The EU should not impose quotas on Member States for the number of women European companies should have on their boards. That is the view of the Lords Internal Market, Infrastructure and Employment EU Sub-Committee, who will lead a debate on Thursday 10 January on its report, introducing a motion to the House to submit a reasoned opinion to the EU
The reasoned opinion will restate the Committee’s belief that it is for Member States to set their own targets for increasing the number of women in top level business positions, as it set out in its report, Women on Boards, published in November 2012. Whilst the Committee agrees that the EU has a significant role to play in supporting Member States, it believes that the imposition of quotas at an EU level would not comply with the principle of subsidiarity – the rule that that legislation should be made at the lowest appropriate level; in this case, by each country.
Baroness O’Cathain, Chair of the Committee, said:
"The aim of this proposed directive is to increase the number of women on corporate boards throughout Europe. The Commission proposes setting a minimum objective of 40 per cent of female non-executive directors on the boards of all companies by 2020.

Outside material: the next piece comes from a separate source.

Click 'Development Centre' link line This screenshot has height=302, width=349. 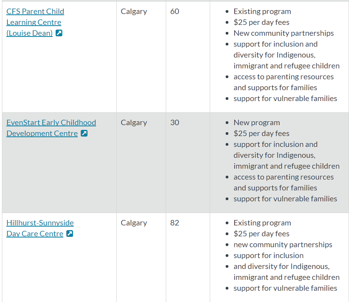point(42,133)
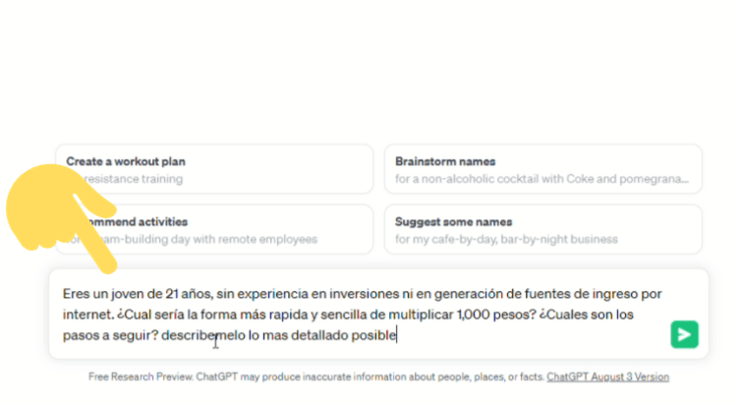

The Commission is also claiming that EU level action will help overcome some Member State’s resistance to regulate at national levels, as they believe there is a risk that they will be putting their country’s businesses at a disadvantage compared with companies from other Member States.
However, the Committee believes that the Commission’s argument about the need for a Directive is unconvincing. We are not persuaded that a higher figure should be imposed in order to ensure a "critical mass" of women on boards in Member States where the number of women on boards is traditionally smaller.
In our view, EU-wide legislative action at this time is both unnecessary and potentially counter-productive to the aims of increasing the number of women in senior positions in business. We believe that individual Member States are best placed to judge the most appropriate target levels for their companies. With the support of the EU and other Member States who are more advanced in this area, the Committee is convinced that this remains the best way to achieve the desired aims within the established timeframe."
The Committee laid the report before the House of Lords in December, and it will be debated in the House on Thursday 10 January. If the House agrees with the report, it will send a "reasoned opinion" to the European Commission and other EU institutions, to signal its concern.
The debate is expected to begin at about 4.30pm.